◆ GIVEN DATA:
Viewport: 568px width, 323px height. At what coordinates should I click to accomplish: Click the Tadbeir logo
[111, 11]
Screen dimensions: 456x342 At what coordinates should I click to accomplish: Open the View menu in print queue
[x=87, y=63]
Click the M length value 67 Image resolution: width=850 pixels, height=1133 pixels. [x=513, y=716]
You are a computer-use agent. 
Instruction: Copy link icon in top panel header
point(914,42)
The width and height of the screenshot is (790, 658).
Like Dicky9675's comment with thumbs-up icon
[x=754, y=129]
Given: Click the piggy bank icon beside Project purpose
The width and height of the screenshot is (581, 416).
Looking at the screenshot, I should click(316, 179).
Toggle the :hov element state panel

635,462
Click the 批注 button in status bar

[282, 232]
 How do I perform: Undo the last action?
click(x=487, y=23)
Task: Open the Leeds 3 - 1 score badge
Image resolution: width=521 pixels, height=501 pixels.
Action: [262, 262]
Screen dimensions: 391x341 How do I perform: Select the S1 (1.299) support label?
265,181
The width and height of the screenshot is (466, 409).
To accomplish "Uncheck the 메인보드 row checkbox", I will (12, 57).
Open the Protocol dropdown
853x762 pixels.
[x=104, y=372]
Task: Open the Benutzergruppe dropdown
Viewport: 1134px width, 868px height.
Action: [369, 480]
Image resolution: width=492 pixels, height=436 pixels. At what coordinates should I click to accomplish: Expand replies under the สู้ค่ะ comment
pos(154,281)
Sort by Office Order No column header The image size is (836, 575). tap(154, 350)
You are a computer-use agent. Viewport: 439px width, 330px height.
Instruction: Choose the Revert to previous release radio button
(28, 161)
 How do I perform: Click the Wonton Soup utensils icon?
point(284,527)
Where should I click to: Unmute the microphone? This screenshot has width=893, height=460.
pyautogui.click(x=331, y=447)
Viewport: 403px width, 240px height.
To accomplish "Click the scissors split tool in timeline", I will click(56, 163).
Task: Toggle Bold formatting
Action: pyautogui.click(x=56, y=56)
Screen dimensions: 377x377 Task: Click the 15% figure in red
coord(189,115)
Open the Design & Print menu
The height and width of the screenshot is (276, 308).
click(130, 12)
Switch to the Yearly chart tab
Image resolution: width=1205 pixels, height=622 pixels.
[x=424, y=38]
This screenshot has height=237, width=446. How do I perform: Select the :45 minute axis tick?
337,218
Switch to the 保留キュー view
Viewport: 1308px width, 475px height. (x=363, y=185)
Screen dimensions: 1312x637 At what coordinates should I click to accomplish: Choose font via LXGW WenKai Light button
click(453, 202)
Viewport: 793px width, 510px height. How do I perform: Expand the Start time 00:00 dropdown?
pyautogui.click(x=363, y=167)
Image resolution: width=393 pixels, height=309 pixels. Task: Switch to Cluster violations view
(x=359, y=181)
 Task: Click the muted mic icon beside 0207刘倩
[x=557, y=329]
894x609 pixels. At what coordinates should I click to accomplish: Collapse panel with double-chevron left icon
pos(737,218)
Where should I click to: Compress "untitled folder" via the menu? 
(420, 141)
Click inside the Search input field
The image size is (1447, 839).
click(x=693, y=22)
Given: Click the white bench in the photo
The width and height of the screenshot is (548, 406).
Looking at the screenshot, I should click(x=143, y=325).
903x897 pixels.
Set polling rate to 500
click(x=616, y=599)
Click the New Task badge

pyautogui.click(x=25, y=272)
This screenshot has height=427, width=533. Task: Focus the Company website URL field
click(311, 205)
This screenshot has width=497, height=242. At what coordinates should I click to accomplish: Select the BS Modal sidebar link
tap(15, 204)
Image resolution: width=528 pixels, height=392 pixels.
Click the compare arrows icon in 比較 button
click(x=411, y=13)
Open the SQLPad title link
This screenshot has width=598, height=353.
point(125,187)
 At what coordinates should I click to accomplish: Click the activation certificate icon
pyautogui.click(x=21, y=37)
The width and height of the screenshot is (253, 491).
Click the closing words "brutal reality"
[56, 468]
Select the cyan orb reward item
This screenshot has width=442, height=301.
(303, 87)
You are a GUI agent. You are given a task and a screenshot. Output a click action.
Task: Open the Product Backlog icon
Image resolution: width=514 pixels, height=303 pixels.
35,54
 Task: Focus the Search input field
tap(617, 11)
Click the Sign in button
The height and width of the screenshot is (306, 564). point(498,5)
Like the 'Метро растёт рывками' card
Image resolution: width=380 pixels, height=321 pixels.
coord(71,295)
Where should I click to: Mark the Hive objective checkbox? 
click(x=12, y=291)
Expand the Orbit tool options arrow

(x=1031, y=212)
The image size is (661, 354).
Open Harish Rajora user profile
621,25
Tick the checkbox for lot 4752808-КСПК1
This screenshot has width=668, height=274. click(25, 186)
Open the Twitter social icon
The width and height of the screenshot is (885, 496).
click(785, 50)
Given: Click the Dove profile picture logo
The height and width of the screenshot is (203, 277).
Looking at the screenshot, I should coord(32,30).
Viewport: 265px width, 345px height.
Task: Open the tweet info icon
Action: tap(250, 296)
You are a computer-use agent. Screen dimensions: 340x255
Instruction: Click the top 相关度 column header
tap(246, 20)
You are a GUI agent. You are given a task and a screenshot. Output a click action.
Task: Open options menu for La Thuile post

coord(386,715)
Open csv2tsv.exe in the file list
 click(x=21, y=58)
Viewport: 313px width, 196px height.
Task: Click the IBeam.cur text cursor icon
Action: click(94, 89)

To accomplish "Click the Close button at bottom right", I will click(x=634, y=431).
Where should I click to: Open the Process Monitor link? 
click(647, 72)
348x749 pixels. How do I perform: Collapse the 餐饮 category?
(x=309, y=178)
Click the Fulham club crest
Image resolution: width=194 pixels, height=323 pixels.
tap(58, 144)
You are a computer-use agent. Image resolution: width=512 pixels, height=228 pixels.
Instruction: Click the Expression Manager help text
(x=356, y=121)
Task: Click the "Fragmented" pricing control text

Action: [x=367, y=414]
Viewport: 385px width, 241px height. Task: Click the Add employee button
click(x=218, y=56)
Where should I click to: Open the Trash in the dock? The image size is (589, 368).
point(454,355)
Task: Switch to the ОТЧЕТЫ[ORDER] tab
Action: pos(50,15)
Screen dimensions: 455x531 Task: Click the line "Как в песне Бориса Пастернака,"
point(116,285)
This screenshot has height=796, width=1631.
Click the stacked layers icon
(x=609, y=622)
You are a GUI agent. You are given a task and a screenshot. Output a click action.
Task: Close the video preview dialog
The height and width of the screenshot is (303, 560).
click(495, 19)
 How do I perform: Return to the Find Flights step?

◆ EXERCISE DETAILS: Copy all lines of the records that have the string "Close" in them.

◆ RESPONSE TO THIS TASK:
To accomplish "Click the Close button at bottom right", I will click(x=634, y=431).
Task: Close the video preview dialog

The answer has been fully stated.